* _THE DATA_:
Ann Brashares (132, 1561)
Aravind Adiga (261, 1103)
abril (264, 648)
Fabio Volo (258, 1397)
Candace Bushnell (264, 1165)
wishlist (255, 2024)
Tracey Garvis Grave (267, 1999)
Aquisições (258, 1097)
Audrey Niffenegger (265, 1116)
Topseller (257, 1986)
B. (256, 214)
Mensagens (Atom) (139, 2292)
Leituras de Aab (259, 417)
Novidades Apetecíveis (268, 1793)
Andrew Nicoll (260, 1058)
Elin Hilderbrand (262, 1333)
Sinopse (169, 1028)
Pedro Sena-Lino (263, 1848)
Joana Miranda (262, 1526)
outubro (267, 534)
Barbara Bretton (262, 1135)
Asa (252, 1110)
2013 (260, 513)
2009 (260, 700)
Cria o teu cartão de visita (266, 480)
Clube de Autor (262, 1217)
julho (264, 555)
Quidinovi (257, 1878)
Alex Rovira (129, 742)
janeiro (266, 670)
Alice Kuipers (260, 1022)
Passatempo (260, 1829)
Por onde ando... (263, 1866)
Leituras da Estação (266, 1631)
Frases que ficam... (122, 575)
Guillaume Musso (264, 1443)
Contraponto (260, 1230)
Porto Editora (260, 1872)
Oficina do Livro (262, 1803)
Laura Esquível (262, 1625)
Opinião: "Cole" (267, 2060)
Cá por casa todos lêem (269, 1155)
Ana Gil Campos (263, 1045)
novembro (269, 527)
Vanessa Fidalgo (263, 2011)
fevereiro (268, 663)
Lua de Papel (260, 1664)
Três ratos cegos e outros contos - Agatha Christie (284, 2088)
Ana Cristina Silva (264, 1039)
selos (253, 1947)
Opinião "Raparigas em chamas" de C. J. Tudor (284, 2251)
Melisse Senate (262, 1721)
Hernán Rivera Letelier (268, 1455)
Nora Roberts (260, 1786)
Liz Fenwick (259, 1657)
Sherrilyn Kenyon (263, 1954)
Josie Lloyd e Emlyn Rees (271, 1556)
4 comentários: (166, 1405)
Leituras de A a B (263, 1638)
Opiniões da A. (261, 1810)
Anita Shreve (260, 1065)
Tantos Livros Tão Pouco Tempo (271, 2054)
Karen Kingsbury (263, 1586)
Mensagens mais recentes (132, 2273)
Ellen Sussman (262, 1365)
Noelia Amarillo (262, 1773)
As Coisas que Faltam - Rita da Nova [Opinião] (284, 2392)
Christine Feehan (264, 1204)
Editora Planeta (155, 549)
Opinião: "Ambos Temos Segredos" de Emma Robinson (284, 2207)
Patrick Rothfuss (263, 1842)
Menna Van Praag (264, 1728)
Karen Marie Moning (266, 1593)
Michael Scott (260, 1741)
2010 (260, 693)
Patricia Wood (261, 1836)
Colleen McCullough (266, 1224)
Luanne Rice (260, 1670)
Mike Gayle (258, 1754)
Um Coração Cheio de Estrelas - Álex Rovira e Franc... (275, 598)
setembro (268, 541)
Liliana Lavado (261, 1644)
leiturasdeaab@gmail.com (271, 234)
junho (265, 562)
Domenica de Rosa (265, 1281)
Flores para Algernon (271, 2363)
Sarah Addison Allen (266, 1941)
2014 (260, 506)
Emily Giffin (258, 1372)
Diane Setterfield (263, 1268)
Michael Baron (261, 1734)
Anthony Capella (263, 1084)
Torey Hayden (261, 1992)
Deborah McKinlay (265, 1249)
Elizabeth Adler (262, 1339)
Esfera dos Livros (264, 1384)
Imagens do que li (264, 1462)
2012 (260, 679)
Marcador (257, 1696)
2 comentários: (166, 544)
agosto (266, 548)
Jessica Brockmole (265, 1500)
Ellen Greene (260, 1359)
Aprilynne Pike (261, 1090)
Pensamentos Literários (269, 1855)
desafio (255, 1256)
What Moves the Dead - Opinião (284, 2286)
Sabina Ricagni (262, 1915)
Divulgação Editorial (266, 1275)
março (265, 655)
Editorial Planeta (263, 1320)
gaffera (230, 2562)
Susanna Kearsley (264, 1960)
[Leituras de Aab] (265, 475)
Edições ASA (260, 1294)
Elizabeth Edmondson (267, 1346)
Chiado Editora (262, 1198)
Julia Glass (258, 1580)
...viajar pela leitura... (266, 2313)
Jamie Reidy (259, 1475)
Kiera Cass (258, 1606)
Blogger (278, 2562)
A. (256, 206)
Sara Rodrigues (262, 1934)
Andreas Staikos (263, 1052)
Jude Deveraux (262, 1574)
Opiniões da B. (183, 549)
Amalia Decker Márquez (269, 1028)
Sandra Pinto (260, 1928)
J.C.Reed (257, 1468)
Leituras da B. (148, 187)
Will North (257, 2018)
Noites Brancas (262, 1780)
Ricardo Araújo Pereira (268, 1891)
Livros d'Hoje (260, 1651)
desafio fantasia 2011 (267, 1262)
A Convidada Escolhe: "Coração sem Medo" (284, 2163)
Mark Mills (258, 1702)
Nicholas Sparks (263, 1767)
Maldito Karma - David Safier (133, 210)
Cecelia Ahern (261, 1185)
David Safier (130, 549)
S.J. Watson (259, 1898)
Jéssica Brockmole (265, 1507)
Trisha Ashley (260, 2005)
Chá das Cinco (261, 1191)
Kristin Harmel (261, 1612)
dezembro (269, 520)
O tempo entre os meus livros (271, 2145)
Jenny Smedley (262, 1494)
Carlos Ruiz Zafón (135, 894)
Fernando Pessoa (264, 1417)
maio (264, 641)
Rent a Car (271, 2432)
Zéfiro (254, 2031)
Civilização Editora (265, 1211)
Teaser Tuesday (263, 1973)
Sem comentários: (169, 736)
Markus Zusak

* _GOAL OF THE EXERCISE_:
Output the material above exactly, but only from the line that carries "Tracey Garvis Grave (267, 1999)" through the line that carries "Mike Gayle (258, 1754)".

* _RESPONSE TO THIS EXERCISE_:
Tracey Garvis Grave (267, 1999)
Aquisições (258, 1097)
Audrey Niffenegger (265, 1116)
Topseller (257, 1986)
B. (256, 214)
Mensagens (Atom) (139, 2292)
Leituras de Aab (259, 417)
Novidades Apetecíveis (268, 1793)
Andrew Nicoll (260, 1058)
Elin Hilderbrand (262, 1333)
Sinopse (169, 1028)
Pedro Sena-Lino (263, 1848)
Joana Miranda (262, 1526)
outubro (267, 534)
Barbara Bretton (262, 1135)
Asa (252, 1110)
2013 (260, 513)
2009 (260, 700)
Cria o teu cartão de visita (266, 480)
Clube de Autor (262, 1217)
julho (264, 555)
Quidinovi (257, 1878)
Alex Rovira (129, 742)
janeiro (266, 670)
Alice Kuipers (260, 1022)
Passatempo (260, 1829)
Por onde ando... (263, 1866)
Leituras da Estação (266, 1631)
Frases que ficam... (122, 575)
Guillaume Musso (264, 1443)
Contraponto (260, 1230)
Porto Editora (260, 1872)
Oficina do Livro (262, 1803)
Laura Esquível (262, 1625)
Opinião: "Cole" (267, 2060)
Cá por casa todos lêem (269, 1155)
Ana Gil Campos (263, 1045)
novembro (269, 527)
Vanessa Fidalgo (263, 2011)
fevereiro (268, 663)
Lua de Papel (260, 1664)
Três ratos cegos e outros contos - Agatha Christie (284, 2088)
Ana Cristina Silva (264, 1039)
selos (253, 1947)
Opinião "Raparigas em chamas" de C. J. Tudor (284, 2251)
Melisse Senate (262, 1721)
Hernán Rivera Letelier (268, 1455)
Nora Roberts (260, 1786)
Liz Fenwick (259, 1657)
Sherrilyn Kenyon (263, 1954)
Josie Lloyd e Emlyn Rees (271, 1556)
4 comentários: (166, 1405)
Leituras de A a B (263, 1638)
Opiniões da A. (261, 1810)
Anita Shreve (260, 1065)
Tantos Livros Tão Pouco Tempo (271, 2054)
Karen Kingsbury (263, 1586)
Mensagens mais recentes (132, 2273)
Ellen Sussman (262, 1365)
Noelia Amarillo (262, 1773)
As Coisas que Faltam - Rita da Nova [Opinião] (284, 2392)
Christine Feehan (264, 1204)
Editora Planeta (155, 549)
Opinião: "Ambos Temos Segredos" de Emma Robinson (284, 2207)
Patrick Rothfuss (263, 1842)
Menna Van Praag (264, 1728)
Karen Marie Moning (266, 1593)
Michael Scott (260, 1741)
2010 (260, 693)
Patricia Wood (261, 1836)
Colleen McCullough (266, 1224)
Luanne Rice (260, 1670)
Mike Gayle (258, 1754)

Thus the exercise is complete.